— Entries supplied —
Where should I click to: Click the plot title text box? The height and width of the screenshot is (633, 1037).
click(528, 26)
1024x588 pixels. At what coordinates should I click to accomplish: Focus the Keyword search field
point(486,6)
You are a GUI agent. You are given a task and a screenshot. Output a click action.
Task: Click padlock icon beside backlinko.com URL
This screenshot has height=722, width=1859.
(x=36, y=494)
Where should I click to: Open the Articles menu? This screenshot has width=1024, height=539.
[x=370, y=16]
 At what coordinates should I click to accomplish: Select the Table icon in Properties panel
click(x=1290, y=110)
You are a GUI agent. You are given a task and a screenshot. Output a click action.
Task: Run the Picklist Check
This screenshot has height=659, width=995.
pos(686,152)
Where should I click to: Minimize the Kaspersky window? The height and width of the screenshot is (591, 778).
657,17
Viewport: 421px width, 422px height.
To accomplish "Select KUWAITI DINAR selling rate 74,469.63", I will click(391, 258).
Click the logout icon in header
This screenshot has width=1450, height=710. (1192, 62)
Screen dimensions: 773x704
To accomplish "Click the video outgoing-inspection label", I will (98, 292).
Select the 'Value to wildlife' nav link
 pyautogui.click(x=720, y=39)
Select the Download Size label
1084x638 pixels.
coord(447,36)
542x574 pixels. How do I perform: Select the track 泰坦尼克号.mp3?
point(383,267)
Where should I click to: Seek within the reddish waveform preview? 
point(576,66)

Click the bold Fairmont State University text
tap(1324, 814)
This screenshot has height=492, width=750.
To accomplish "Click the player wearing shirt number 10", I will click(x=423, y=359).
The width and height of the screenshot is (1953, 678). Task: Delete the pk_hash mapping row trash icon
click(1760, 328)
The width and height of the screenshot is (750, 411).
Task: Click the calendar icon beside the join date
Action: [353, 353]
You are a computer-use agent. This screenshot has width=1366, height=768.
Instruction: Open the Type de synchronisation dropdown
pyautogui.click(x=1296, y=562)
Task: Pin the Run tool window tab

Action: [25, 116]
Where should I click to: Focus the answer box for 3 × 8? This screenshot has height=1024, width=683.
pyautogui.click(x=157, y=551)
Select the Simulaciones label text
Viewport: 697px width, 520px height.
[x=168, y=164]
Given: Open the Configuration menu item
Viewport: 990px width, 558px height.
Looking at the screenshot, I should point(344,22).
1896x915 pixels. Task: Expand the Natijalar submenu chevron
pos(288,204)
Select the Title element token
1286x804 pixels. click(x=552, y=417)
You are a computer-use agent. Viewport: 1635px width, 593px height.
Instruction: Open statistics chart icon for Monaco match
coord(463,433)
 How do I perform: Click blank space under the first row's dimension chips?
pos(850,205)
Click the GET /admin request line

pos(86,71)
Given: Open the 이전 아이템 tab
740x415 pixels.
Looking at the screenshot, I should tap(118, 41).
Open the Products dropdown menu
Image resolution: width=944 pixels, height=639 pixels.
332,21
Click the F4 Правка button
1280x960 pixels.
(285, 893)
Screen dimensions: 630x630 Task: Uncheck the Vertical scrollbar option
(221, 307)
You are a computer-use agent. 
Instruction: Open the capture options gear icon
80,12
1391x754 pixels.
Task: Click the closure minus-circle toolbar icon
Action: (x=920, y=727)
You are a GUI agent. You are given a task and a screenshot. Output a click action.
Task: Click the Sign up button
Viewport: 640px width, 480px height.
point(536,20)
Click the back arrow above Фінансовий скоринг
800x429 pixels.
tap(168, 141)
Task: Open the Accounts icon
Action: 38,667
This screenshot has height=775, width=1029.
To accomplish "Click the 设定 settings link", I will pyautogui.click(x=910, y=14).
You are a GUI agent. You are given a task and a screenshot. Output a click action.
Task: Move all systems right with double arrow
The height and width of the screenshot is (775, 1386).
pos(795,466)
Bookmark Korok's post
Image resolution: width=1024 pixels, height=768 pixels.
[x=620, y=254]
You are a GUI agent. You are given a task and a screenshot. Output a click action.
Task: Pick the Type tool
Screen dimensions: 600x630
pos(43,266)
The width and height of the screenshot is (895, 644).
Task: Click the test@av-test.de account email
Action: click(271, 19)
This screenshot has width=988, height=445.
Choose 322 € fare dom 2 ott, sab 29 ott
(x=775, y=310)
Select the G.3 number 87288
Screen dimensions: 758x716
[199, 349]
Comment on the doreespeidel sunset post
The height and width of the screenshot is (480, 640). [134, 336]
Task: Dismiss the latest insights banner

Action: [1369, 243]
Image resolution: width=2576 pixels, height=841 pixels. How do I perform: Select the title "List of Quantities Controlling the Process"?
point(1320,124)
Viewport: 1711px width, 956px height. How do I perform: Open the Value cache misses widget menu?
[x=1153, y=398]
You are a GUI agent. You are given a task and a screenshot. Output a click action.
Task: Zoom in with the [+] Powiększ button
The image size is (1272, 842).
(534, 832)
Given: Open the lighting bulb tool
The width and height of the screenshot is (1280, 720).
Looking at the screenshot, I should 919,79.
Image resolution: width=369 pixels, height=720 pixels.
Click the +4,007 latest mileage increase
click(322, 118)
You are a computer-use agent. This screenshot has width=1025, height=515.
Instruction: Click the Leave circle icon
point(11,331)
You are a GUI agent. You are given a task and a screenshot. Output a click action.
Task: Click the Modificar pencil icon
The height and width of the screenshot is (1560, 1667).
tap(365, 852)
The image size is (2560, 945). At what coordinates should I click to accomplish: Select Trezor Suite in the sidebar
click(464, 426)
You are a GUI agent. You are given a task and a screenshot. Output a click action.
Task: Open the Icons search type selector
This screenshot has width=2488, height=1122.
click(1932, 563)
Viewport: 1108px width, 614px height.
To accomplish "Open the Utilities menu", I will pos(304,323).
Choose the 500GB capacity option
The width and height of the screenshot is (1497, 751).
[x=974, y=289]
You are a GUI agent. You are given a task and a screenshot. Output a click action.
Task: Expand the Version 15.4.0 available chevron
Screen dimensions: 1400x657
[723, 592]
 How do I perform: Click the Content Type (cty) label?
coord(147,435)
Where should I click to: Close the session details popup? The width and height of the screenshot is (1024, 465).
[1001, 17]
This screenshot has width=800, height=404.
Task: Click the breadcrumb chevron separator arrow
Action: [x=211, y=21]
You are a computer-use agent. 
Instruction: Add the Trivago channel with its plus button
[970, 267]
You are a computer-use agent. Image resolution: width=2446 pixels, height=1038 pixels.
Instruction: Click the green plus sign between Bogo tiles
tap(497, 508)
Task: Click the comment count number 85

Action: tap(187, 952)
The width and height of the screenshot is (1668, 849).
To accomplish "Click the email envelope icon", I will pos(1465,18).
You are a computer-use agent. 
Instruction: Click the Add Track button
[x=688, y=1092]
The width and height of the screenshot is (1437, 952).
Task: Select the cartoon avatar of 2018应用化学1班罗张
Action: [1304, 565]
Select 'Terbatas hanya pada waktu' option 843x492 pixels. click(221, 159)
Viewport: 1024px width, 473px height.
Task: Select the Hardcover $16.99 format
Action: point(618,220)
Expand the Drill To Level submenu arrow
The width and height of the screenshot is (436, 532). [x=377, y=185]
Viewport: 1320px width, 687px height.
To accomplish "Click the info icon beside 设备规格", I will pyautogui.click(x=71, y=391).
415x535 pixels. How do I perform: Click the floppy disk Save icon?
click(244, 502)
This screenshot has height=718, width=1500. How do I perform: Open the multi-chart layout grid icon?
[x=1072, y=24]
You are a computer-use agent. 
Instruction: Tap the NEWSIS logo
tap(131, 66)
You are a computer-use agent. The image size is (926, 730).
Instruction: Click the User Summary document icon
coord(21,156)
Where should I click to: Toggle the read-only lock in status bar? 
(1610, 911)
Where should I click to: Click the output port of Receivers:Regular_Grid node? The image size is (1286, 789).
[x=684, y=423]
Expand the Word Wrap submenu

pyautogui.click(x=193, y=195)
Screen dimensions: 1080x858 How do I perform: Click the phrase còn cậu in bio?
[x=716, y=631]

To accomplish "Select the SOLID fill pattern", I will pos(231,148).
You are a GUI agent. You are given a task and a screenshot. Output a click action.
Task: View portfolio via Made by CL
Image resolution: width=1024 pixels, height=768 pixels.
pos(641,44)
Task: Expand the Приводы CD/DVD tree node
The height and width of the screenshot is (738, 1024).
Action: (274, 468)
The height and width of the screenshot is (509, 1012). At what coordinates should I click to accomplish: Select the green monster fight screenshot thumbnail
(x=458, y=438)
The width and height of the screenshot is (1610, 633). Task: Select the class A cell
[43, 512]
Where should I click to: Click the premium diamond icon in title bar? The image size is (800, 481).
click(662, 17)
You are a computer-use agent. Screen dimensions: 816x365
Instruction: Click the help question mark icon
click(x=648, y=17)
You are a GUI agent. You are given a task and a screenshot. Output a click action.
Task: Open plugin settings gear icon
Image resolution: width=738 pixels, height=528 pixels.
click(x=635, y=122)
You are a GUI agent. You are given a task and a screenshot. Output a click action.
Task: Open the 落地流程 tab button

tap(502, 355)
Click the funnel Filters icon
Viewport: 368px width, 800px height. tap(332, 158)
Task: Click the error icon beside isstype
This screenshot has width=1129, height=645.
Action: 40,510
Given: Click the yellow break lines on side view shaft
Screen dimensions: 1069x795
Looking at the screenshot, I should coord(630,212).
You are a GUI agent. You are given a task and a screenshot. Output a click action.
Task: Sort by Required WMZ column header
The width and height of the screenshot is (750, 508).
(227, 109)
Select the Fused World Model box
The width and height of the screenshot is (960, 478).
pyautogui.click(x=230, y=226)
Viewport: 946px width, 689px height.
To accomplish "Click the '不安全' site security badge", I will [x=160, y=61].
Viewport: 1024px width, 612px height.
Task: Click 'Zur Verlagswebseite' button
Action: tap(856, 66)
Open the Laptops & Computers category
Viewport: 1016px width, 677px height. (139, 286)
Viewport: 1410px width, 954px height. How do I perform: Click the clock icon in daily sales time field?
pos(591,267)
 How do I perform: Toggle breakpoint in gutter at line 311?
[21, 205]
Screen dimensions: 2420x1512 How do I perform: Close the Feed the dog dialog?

— What the task requires —
Among the lines of the data above, find those with the word "settings" and show them.

— Answer —
To accomplish "Click the 设定 settings link", I will pyautogui.click(x=910, y=14).
Task: Open plugin settings gear icon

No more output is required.